Exercise objective:
Reproduce only the rows that begin at the line containing "Click the Source: LSEG Datastream text" and end with the line containing "This screenshot has height=459, width=835.", substituting "menu" for "dropdown" and leaving everything else as it is.

Items:
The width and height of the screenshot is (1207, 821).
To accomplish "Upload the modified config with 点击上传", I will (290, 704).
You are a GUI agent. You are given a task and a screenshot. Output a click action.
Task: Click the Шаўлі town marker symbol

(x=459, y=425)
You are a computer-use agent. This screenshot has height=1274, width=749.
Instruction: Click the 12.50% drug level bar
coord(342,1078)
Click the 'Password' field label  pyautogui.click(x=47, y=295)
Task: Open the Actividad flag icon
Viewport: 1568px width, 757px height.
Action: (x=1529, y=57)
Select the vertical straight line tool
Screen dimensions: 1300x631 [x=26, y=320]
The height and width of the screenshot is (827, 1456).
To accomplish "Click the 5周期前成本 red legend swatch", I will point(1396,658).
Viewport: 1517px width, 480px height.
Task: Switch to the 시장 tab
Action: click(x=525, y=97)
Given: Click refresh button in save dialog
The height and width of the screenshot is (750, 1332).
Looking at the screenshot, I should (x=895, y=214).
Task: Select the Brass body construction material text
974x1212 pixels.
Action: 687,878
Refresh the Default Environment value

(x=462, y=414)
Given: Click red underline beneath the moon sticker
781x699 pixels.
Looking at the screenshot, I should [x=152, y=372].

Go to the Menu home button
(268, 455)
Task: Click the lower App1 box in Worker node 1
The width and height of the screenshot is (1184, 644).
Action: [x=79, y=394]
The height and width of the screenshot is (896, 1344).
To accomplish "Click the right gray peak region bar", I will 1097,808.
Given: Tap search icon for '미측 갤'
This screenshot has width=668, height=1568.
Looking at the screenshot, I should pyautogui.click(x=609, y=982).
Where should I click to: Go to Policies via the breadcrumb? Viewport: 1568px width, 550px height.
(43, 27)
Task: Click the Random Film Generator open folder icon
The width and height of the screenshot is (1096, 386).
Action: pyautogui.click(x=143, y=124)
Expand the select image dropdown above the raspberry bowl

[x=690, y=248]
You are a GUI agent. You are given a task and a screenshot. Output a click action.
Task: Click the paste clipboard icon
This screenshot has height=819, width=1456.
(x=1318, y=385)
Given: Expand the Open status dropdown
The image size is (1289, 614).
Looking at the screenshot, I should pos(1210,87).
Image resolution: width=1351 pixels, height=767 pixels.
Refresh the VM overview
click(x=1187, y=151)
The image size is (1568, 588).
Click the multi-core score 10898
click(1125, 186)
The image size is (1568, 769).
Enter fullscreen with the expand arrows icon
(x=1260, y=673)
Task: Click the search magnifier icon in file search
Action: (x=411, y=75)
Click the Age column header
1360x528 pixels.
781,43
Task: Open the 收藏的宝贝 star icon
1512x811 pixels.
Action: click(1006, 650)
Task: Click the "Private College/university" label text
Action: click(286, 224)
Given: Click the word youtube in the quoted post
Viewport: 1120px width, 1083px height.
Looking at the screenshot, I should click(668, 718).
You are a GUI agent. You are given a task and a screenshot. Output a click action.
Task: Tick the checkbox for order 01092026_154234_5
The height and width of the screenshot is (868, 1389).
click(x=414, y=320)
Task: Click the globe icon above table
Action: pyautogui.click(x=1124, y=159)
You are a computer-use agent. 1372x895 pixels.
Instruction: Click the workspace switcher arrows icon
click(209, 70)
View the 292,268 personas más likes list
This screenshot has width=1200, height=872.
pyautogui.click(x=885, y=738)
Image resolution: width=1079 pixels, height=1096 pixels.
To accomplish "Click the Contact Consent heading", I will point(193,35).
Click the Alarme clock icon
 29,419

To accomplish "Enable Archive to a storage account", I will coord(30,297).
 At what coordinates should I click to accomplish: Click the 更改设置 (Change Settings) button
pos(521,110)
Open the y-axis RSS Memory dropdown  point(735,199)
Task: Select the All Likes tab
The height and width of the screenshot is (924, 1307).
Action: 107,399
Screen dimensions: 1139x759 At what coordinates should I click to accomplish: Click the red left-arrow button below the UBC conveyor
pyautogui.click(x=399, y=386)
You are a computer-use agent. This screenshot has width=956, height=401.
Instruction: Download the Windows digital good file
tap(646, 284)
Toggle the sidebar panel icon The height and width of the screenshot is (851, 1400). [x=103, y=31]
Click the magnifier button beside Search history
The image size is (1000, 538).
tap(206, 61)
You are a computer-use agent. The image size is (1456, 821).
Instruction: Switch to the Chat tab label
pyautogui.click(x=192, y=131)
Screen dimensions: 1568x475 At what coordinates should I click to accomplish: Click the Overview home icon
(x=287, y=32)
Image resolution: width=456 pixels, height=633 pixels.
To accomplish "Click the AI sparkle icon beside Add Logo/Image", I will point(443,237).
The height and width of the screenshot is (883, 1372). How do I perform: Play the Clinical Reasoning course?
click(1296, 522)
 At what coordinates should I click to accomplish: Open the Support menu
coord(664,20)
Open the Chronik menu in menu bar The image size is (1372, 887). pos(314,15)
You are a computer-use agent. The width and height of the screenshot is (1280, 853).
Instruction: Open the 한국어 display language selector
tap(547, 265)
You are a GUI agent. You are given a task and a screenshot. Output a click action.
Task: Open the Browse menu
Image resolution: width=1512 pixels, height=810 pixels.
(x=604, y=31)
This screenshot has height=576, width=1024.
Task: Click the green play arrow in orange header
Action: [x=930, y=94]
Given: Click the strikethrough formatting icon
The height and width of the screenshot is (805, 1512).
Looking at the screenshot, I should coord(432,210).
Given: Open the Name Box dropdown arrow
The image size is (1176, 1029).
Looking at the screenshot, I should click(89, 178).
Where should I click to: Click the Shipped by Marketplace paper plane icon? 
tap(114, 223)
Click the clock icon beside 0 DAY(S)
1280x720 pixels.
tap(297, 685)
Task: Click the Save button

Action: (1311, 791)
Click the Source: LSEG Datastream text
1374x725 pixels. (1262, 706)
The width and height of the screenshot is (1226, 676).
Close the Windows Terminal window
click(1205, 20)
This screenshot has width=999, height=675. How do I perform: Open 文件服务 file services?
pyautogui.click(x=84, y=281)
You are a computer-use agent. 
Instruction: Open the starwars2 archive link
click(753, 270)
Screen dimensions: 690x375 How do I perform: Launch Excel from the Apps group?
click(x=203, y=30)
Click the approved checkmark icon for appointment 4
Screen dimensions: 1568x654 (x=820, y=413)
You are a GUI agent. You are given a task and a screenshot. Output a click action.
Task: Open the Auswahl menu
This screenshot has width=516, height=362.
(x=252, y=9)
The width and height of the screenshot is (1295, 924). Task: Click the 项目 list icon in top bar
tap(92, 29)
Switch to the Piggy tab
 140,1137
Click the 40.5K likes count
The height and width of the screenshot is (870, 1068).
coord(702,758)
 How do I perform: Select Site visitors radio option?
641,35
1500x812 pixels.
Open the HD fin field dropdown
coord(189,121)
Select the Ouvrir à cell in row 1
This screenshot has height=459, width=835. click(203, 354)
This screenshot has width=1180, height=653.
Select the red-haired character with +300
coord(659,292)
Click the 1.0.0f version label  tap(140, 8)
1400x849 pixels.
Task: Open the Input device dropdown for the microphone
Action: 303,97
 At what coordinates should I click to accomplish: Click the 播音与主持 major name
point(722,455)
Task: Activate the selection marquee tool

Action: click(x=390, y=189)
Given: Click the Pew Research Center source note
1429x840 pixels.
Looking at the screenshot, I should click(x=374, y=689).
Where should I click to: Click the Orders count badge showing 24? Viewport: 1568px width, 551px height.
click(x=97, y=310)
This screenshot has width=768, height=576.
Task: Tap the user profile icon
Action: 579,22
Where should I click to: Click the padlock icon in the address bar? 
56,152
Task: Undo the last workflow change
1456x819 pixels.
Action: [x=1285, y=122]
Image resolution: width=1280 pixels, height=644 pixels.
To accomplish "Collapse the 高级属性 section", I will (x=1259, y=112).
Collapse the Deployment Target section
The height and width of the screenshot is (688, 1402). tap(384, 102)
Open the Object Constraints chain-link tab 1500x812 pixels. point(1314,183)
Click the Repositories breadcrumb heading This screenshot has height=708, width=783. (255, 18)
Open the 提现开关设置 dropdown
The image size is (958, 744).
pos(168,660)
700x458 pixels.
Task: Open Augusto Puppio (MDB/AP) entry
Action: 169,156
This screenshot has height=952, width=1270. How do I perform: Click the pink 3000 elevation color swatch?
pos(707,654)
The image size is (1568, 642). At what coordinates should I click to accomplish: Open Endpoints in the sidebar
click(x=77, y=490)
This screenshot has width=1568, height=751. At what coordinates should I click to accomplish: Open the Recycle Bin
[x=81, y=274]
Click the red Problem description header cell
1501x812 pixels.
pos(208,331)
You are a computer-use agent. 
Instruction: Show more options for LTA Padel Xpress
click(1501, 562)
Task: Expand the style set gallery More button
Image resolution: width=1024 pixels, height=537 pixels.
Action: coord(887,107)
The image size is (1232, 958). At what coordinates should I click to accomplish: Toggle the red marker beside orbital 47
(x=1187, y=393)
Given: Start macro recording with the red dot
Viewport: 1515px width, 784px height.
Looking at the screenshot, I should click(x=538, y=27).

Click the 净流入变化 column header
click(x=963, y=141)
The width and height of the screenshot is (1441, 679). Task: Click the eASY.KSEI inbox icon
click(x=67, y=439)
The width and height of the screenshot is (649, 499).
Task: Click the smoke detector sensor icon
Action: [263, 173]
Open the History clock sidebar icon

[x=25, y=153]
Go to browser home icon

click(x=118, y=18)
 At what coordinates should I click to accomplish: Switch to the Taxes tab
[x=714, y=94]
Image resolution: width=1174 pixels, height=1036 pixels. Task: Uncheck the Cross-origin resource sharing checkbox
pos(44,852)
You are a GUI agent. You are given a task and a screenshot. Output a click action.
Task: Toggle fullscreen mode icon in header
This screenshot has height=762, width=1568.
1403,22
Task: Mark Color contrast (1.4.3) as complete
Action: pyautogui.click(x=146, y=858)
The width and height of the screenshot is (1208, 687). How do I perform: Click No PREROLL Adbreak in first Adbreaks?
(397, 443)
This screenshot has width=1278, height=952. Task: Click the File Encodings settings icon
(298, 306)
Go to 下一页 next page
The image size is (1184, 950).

Exercise result:
Click the Source: LSEG Datastream text
1374x725 pixels. (1262, 706)
The width and height of the screenshot is (1226, 676).
Close the Windows Terminal window
click(1205, 20)
This screenshot has width=999, height=675. How do I perform: Open 文件服务 file services?
pyautogui.click(x=84, y=281)
You are a computer-use agent. 
Instruction: Open the starwars2 archive link
click(753, 270)
Screen dimensions: 690x375 How do I perform: Launch Excel from the Apps group?
click(x=203, y=30)
Click the approved checkmark icon for appointment 4
Screen dimensions: 1568x654 (x=820, y=413)
You are a GUI agent. You are given a task and a screenshot. Output a click action.
Task: Open the Auswahl menu
This screenshot has width=516, height=362.
(x=252, y=9)
The width and height of the screenshot is (1295, 924). Task: Click the 项目 list icon in top bar
tap(92, 29)
Switch to the Piggy tab
 140,1137
Click the 40.5K likes count
The height and width of the screenshot is (870, 1068).
coord(702,758)
 How do I perform: Select Site visitors radio option?
641,35
1500x812 pixels.
Open the HD fin field menu
coord(189,121)
Select the Ouvrir à cell in row 1
This screenshot has height=459, width=835. click(203, 354)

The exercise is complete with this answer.